Start of Supplied records

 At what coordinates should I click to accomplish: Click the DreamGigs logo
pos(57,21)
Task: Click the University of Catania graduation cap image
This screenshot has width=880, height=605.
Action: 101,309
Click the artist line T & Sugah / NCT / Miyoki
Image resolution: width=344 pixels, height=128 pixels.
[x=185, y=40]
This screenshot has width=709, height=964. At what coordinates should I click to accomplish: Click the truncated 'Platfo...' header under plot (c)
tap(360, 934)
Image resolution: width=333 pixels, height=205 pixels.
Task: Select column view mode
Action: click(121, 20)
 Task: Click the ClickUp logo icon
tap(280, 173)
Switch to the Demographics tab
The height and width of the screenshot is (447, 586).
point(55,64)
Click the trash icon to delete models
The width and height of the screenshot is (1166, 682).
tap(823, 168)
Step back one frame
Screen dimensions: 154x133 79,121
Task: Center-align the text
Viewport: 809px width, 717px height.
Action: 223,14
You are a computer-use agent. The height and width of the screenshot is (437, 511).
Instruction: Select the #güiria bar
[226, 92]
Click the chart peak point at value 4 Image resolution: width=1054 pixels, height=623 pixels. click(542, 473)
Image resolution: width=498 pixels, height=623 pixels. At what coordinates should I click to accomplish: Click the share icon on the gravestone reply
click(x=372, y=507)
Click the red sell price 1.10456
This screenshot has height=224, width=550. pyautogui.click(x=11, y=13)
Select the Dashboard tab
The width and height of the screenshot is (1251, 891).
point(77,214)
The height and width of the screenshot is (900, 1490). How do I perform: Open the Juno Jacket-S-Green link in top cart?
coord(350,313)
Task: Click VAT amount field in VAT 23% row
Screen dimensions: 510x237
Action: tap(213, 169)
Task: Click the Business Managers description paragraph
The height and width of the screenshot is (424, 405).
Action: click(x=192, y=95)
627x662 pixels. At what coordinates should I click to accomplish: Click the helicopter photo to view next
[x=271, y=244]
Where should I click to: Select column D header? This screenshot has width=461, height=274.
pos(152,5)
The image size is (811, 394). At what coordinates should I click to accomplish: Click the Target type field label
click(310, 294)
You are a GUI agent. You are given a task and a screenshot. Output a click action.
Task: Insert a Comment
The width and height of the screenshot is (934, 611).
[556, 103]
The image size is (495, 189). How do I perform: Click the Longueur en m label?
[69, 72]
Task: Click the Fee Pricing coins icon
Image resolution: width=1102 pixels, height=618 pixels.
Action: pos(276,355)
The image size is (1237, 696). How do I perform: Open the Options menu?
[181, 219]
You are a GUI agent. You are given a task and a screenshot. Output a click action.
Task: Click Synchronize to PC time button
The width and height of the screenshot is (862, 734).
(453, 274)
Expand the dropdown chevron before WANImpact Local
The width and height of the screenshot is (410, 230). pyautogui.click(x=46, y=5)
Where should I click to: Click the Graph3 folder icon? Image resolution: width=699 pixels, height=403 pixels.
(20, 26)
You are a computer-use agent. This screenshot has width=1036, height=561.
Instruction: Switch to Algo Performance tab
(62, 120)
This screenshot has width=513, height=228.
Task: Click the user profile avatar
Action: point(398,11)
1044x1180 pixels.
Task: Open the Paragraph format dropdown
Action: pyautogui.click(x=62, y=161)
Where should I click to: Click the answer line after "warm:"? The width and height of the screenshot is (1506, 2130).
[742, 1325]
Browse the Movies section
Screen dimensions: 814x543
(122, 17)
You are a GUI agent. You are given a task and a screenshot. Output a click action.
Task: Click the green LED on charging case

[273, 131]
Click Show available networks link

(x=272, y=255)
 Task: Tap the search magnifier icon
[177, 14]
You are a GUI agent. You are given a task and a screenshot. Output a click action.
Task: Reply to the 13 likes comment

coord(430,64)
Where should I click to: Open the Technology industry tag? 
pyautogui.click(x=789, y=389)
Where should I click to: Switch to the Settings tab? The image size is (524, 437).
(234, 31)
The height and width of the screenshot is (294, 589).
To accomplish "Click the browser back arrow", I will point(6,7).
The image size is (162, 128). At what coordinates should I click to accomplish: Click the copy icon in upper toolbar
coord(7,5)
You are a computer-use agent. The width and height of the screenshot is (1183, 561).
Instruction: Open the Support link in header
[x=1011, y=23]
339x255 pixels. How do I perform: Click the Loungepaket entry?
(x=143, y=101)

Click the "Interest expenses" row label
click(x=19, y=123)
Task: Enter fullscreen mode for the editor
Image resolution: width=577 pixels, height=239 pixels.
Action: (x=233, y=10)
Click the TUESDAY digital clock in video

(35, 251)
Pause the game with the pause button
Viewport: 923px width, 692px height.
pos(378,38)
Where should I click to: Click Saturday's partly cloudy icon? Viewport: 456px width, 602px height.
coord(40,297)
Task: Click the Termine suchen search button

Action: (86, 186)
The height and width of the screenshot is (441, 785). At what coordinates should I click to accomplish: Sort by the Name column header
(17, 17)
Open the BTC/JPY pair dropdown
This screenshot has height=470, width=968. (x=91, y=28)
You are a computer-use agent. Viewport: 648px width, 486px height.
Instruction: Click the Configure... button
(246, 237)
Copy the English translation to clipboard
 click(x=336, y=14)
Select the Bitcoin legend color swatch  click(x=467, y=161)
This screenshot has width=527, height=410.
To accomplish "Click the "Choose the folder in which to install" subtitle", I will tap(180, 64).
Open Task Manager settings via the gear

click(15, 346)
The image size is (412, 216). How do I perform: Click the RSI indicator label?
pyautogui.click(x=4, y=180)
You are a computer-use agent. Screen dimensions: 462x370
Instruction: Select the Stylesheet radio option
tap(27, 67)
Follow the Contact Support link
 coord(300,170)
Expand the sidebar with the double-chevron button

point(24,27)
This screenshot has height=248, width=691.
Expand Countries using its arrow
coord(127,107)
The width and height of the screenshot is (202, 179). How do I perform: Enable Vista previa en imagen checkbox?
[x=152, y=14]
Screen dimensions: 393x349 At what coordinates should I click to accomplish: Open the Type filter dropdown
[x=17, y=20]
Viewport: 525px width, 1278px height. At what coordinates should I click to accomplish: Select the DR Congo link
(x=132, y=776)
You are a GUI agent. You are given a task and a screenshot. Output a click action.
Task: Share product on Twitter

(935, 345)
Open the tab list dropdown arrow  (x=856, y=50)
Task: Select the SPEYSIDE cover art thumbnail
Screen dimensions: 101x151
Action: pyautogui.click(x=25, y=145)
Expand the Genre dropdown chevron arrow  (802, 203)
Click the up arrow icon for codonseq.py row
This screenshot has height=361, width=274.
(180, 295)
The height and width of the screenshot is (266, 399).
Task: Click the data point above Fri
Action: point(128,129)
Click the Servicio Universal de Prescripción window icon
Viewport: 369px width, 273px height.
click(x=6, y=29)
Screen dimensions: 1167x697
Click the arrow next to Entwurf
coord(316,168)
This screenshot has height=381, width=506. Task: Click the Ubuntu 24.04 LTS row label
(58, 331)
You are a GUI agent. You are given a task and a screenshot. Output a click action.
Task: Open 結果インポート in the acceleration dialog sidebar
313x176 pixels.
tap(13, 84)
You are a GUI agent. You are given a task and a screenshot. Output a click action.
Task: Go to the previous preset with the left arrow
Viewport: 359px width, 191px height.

End of Supplied records

_Exercise description_
Search the entries for the word "will" and show every line that has it.

_Answer to this exercise_
To accomplish "Click the browser back arrow", I will point(6,7).
To accomplish "Click the "Choose the folder in which to install" subtitle", I will tap(180, 64).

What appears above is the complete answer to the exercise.